India, Pakistan discuss nuclear tensions
Confidence-building on nuclear weapons and improving travel and trade in disputed Kashmir top agenda.
Bilateral talks between India and Pakistan had been stalled since the Mumbai attack in 2008 [EPA] |
India and Pakistan have agreed to try to ease mutual fears about their nuclear arsenals in what were deemed successful talks between the two countries’ top diplomats.
Concerns over the threat of conflict between the nuclear-armed neighbours and the disputed region of Kashmir topped the agenda as Pakistani Foreign Secretary Salman Bashir hosted his Indian counterpart, Nirupama Rao, for two days of talks in Islamabad.
A meeting of experts would be asked to “consider additional measures … to build trust and confidence and promote peace and security,” they said in a joint statement on Friday.
The officials also announced that they would try to improve trade and travel across the ceasefire line dividing disputed Kashmir.
“The ideology of military conflict should have no place in the 21st century,” Rao told the news conference. A working group will convene next month to improve trade and travel across the heavily militarised Line of
Control (LoC), they announced.
“We welcome the efforts by the two countries to address the problem and also expand the trade across the border,” Mirwaiz Omar Farooq, chief of the All Parties Hurriyat Conference, the moderate grouping of Kashmiri separatists, told Reuters.
“But they did not speak on the resolution of Kashmir.
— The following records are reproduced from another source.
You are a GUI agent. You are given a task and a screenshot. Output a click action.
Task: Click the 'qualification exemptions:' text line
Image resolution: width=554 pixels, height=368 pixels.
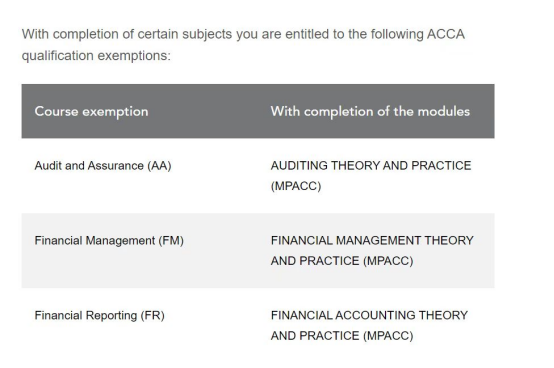[96, 56]
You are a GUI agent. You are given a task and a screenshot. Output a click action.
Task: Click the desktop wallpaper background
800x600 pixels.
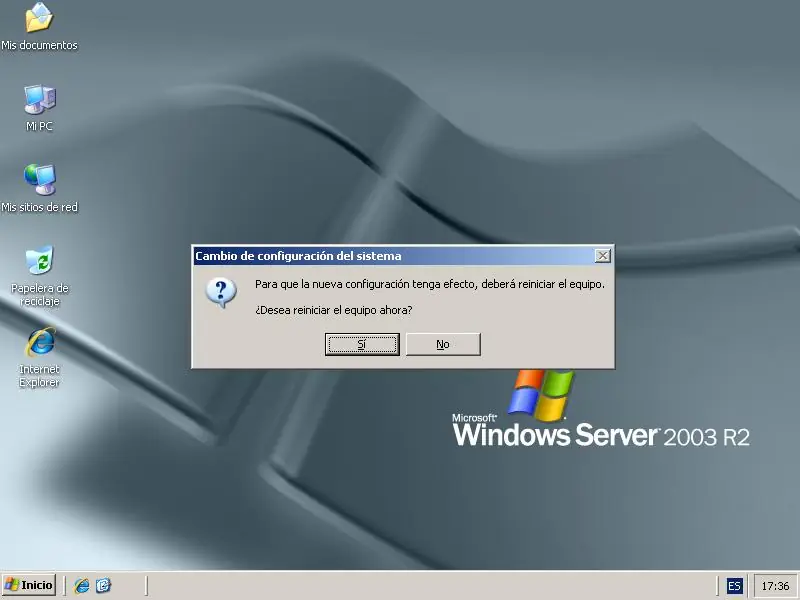(x=650, y=150)
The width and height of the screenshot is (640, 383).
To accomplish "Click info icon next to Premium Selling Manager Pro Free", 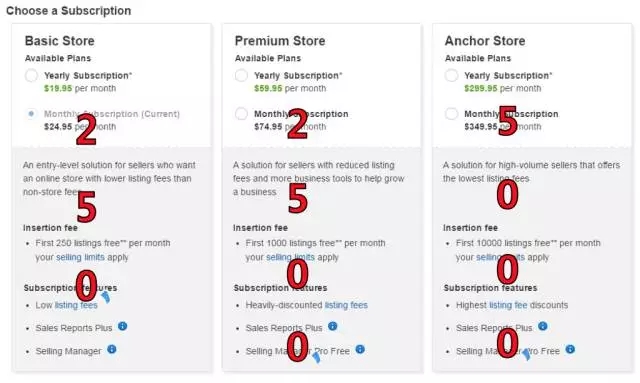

In the future we hope they would make some headway on the dispute and include the Kashmiri leadership to find a lasting solution,” he said.
Talks between India and Pakistan have been stalled since the November 2008 attack on Mumbai by Pakistan-based militants which killed 166 people.
But the home secretaries from both sides met in New Delhi in March this year and agreed to set up a terrorism hotline and to cooperate on the Mumbai attack investigation, which seems to have put the negotiations back on track.
Relations between the countries have often been tense. They have fought three wars since gaining independence from Britain in 1947, two of them over Kashmir.